TO DO: Word for word, copy the lines from the one with "Screen dimensions: 895x409" to the last line of the data below, counting both, and keep every picture out.

PROVIDED RECORDS:
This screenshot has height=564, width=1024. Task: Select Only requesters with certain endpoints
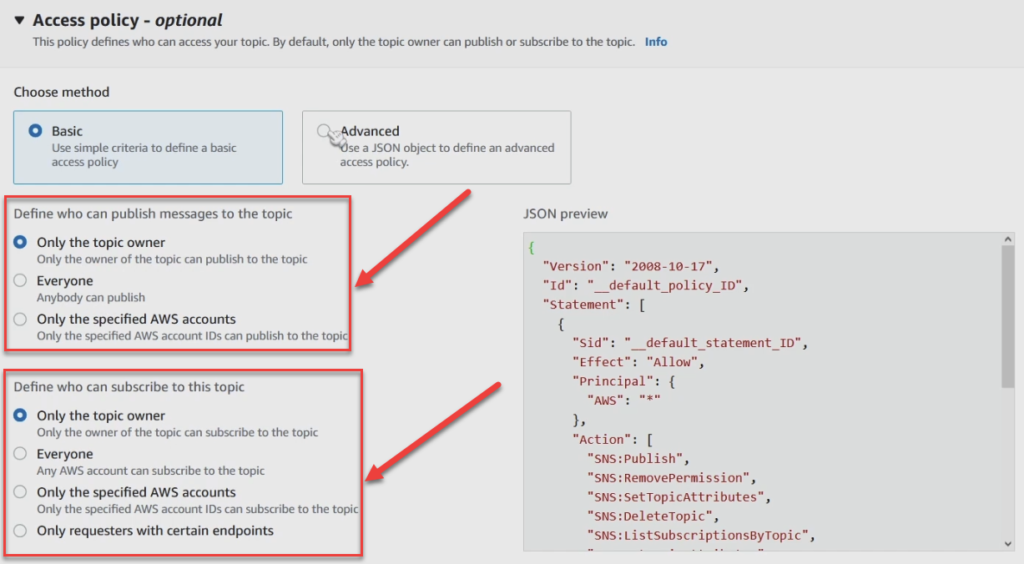pos(20,531)
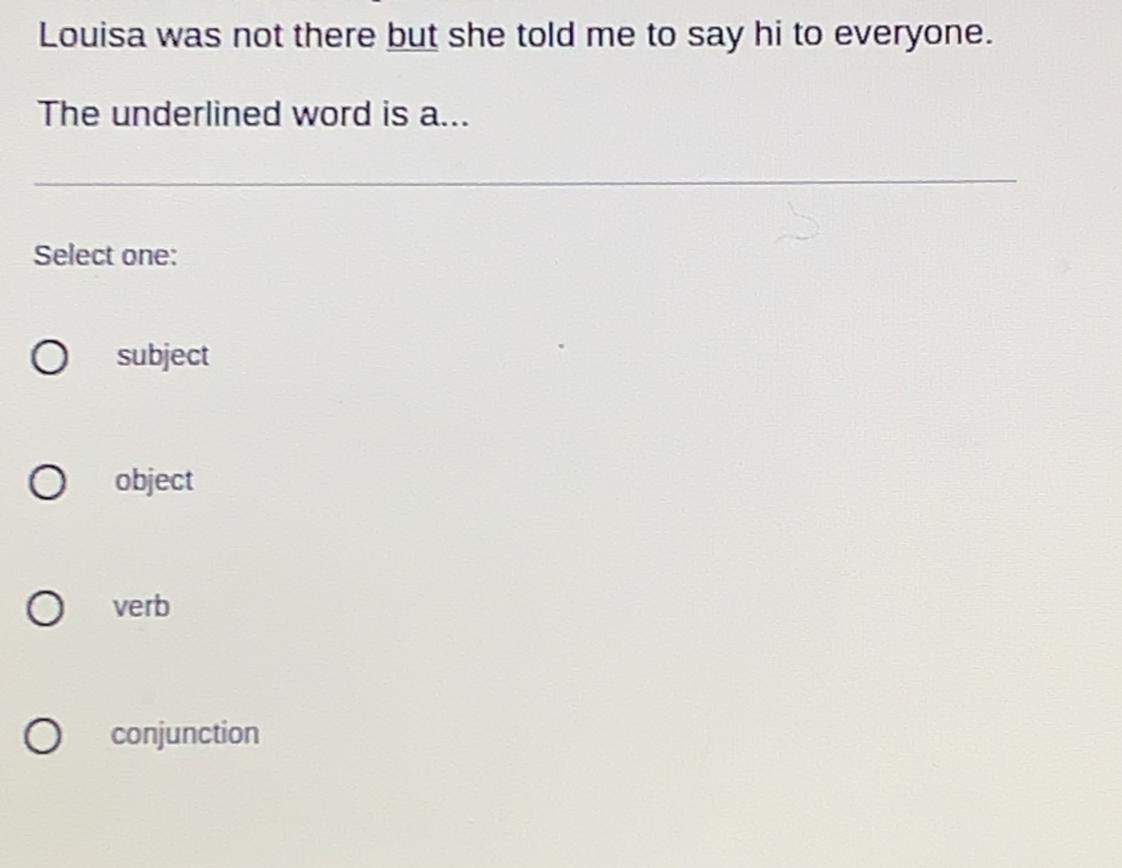The height and width of the screenshot is (868, 1122).
Task: Click the word "told" in the sentence
Action: point(545,34)
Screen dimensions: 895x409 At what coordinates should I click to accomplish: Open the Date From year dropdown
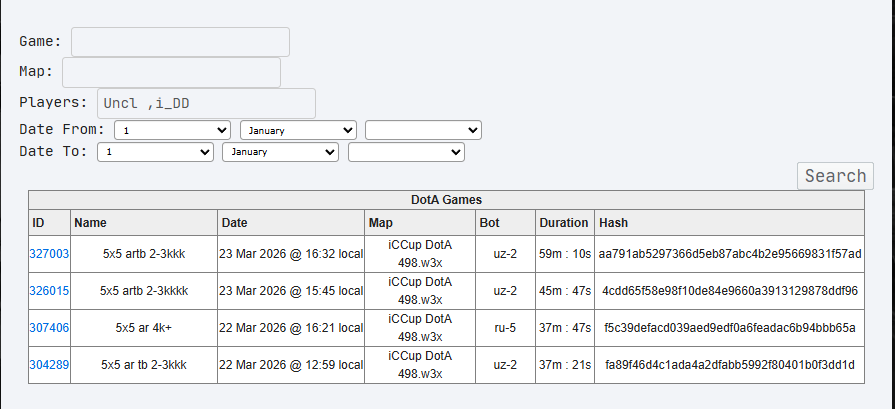[423, 130]
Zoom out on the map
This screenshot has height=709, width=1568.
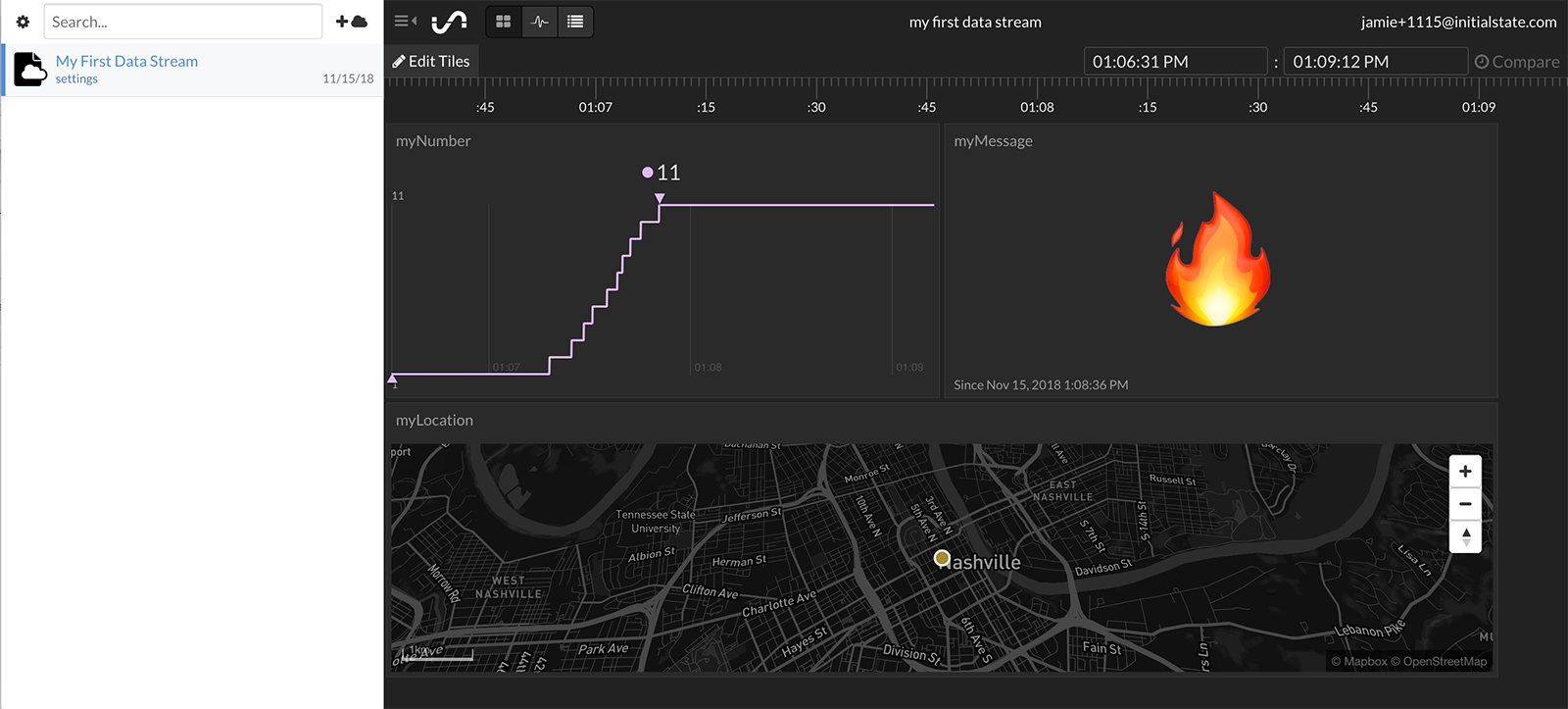pos(1465,504)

ANSWER TO THIS TASK:
Screen dimensions: 895x409 At what coordinates should I click to accomplish: Open the Date From year dropdown
[423, 130]
Zoom out on the map
This screenshot has height=709, width=1568.
pos(1465,504)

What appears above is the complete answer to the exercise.